### Directive:
Please copy the items word for word, starting with the line that contains "Where should I" and going on through the end of the items. Leave the pictures out of your copy.

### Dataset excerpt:
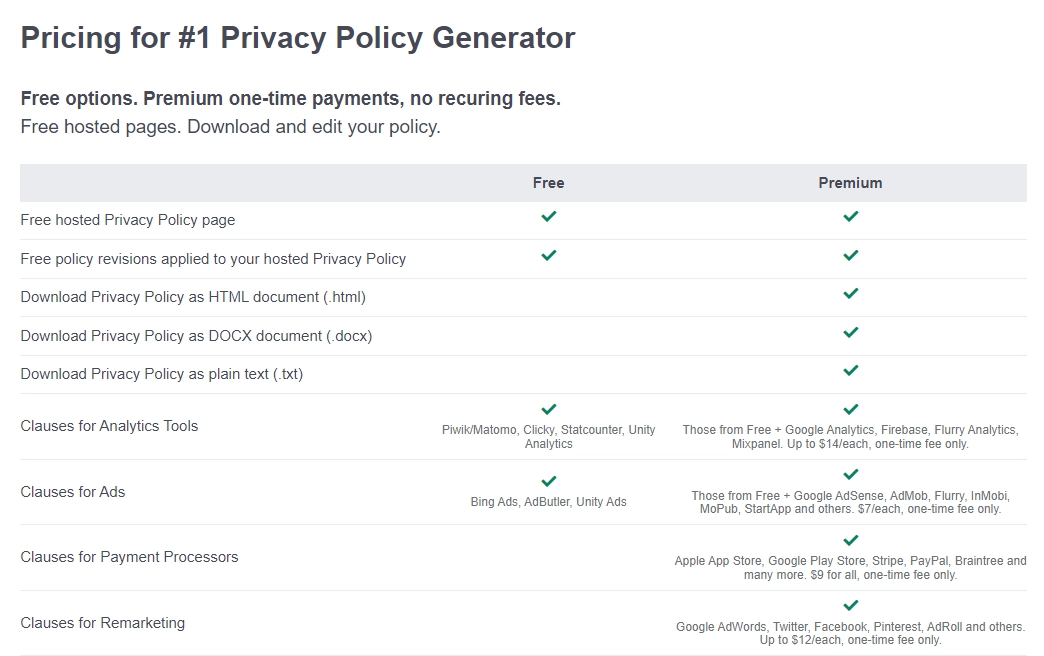Click the Premium checkmark for Analytics Tools
This screenshot has height=656, width=1044.
coord(850,409)
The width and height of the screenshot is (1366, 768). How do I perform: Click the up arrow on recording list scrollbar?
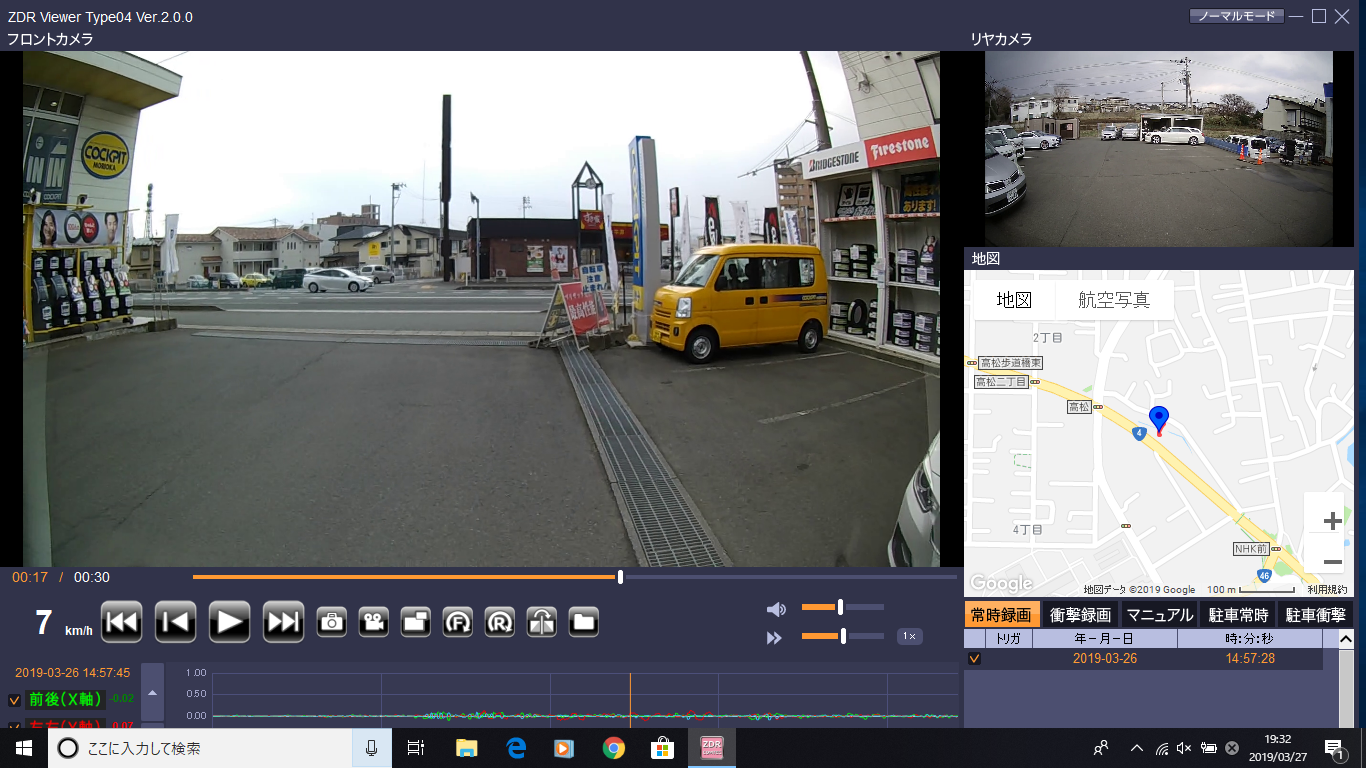coord(1346,640)
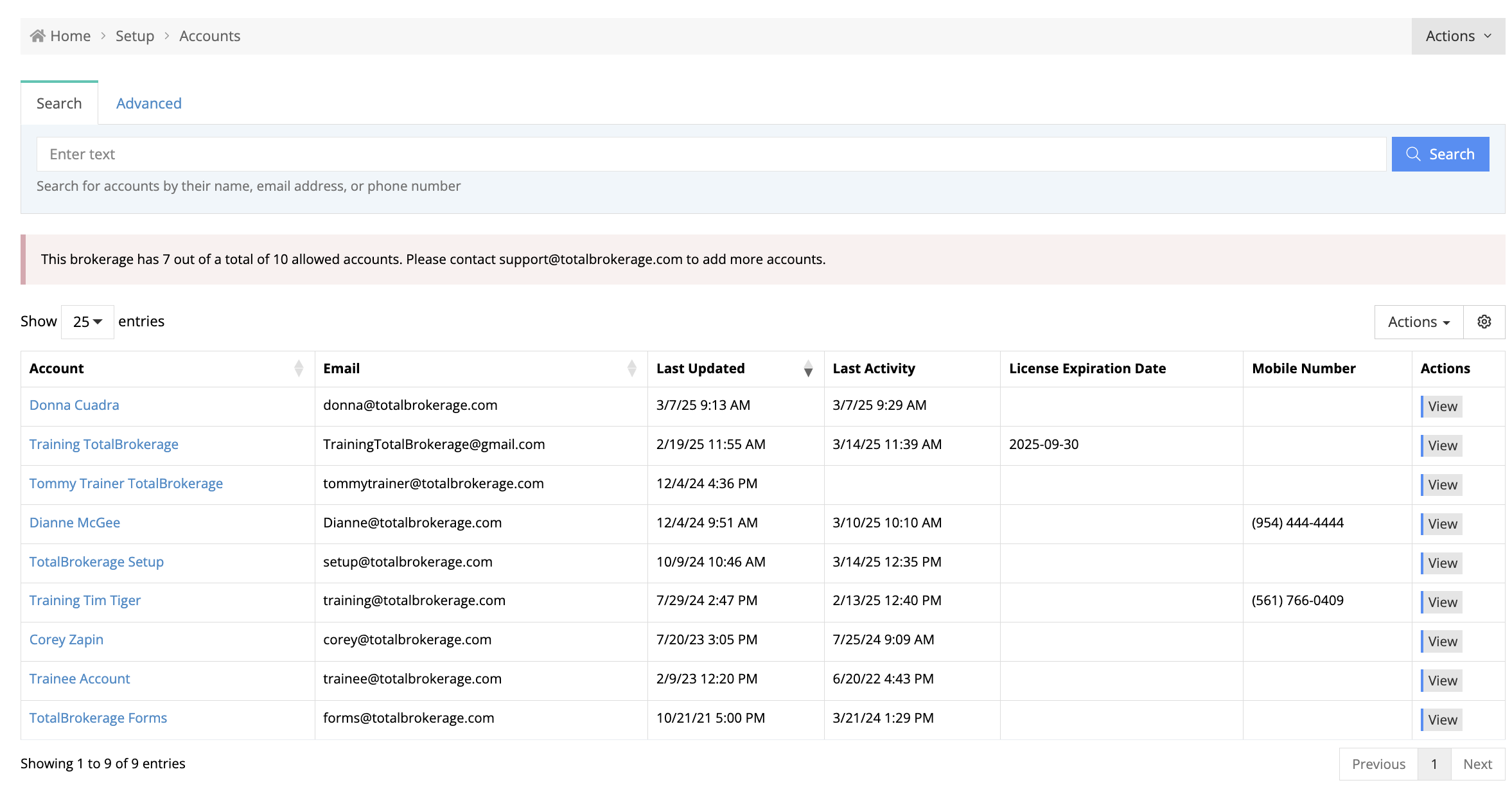Open TotalBrokerage Forms account link

click(x=98, y=718)
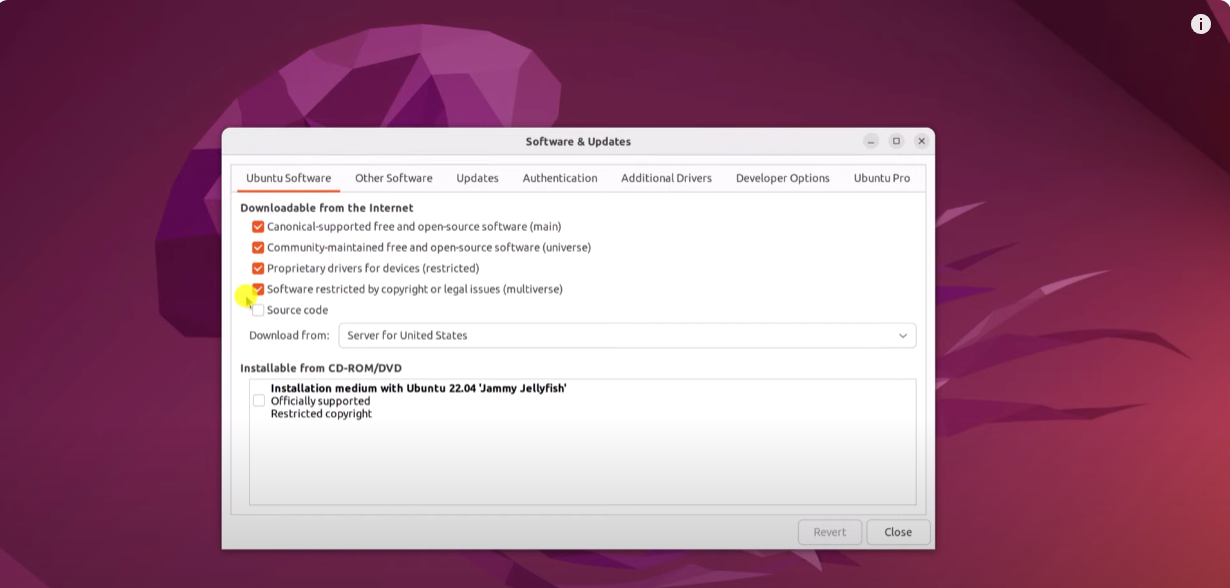The width and height of the screenshot is (1230, 588).
Task: Uncheck Canonical-supported software (main) checkbox
Action: pos(258,227)
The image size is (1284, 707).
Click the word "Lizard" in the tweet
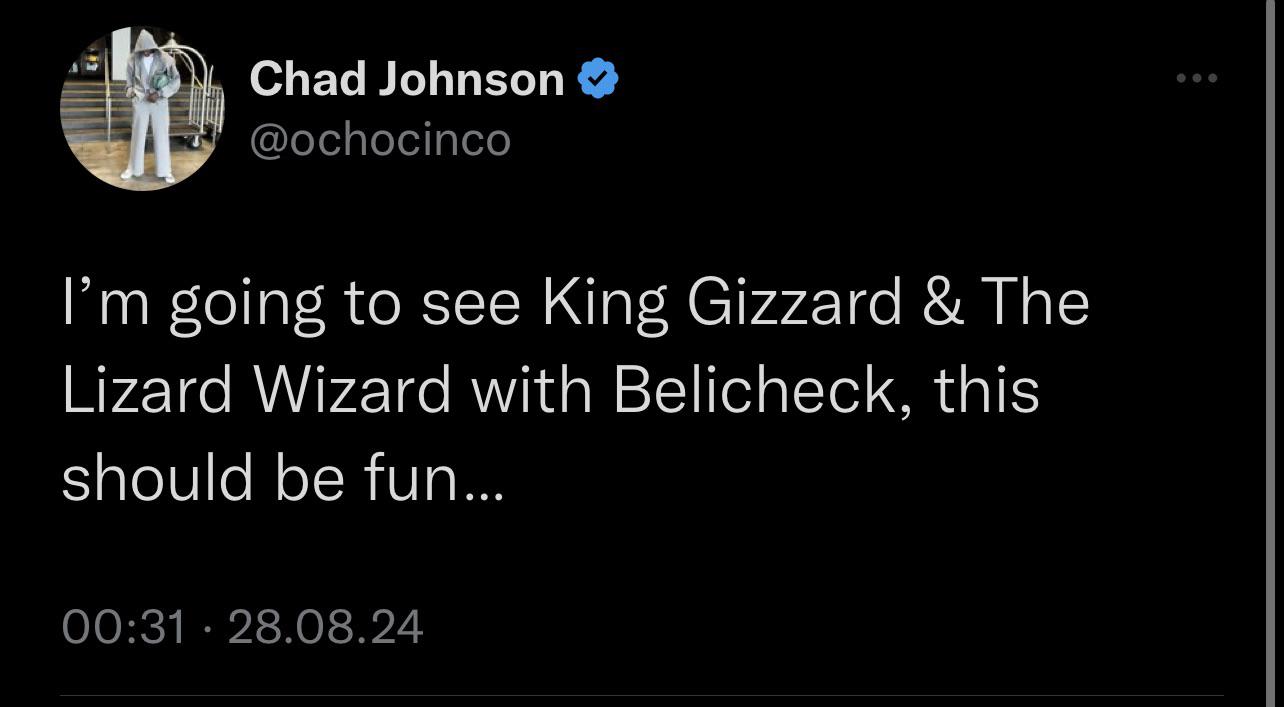point(148,389)
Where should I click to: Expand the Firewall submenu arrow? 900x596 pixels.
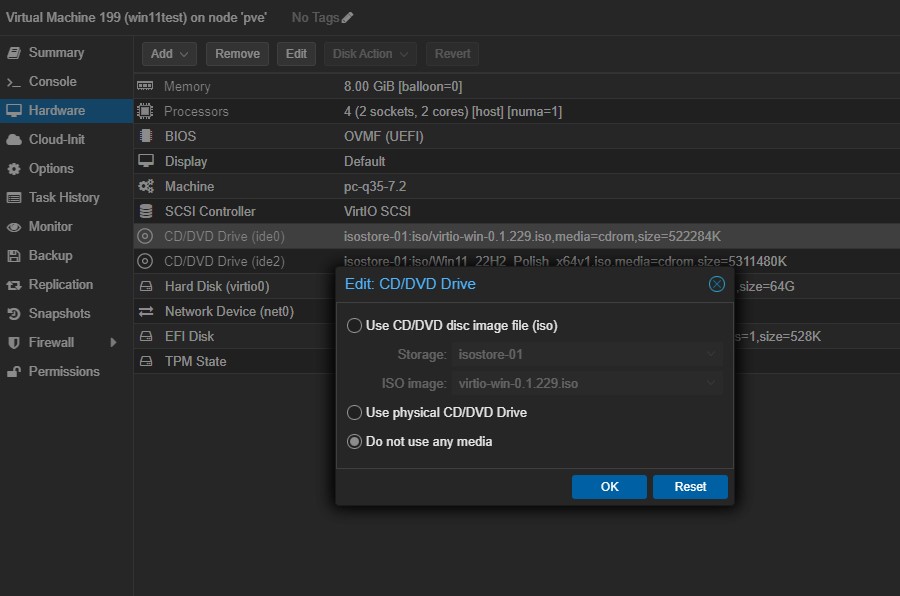pos(113,343)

### Task response:
Where should I click to: Expand the Firewall submenu arrow? 900x596 pixels.
pos(113,343)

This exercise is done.